При сахарном диабете происходит недостаточное использование глюкозы тканями, увеличение ее содержания в крови и выведение с мочой. Тканевые запасы гликогена резко уменьшаются. В печени нарушается синтез гликогена, что ведет к ее инфильтрации жирами и жировой дистрофии печени.

В почках при сахарном диабете происходят следующие изменения: гликогенная инфильтрация эпителия канальцев.

-наследственные гликогенозы

а) 1 типа – болезнь Гирке – дефицит глюкозо-6-фосфатазы

б) 2 типа – болезнь Помпе – дефицит кислой альфа-1,4-глюкозидазы

в) 3 типа – болезнь Форбса – дефицит амило-1,6-глюкозидазы

г) 4 типа – болезнь Андресона – дефицит амило-(1,4-1,6)-трансглюкозидазы

д) 5 типа – болезнь Мак-Ардля – дефицит миофосфорилазы

е) 6 типа – болезнь Герса – дефицит фосфорилазы печени

При болезнях 1,2,5,6 типов структура гликогена не нарушена.

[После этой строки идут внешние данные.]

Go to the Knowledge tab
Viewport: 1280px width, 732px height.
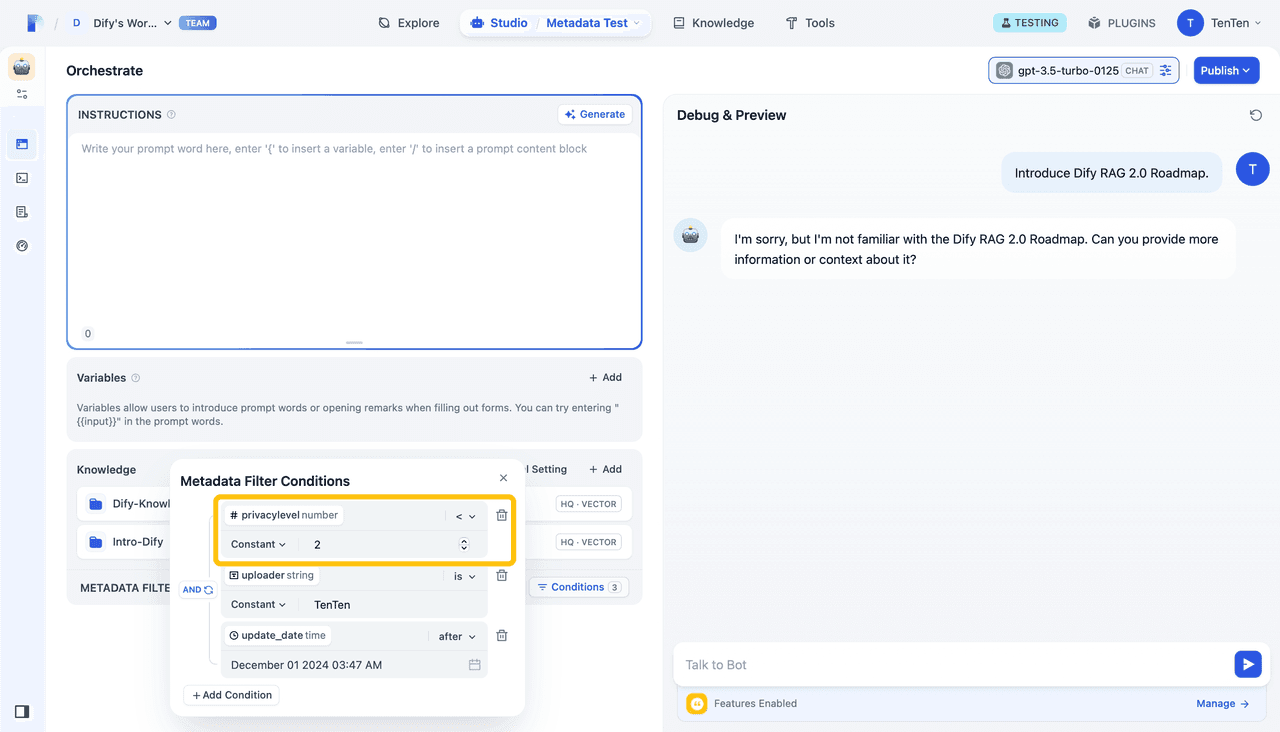(x=713, y=23)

-углеводные дистрофии, связанные с нарушениями обмена гликопротеидов

В клетках или межклеточном веществе происходит накопление муцинов и мукоидов, называемых также слизистыми или слизеподобными вещества.

Многие секретирующие клетки погибают и десквамируются, выводные протоки желез обтурируются слизью, что ведет к развитию кист.

Причины разнообразны, но чаще всего – воспаление слизистых оболочек в результате действия различных патогенных раздражителей.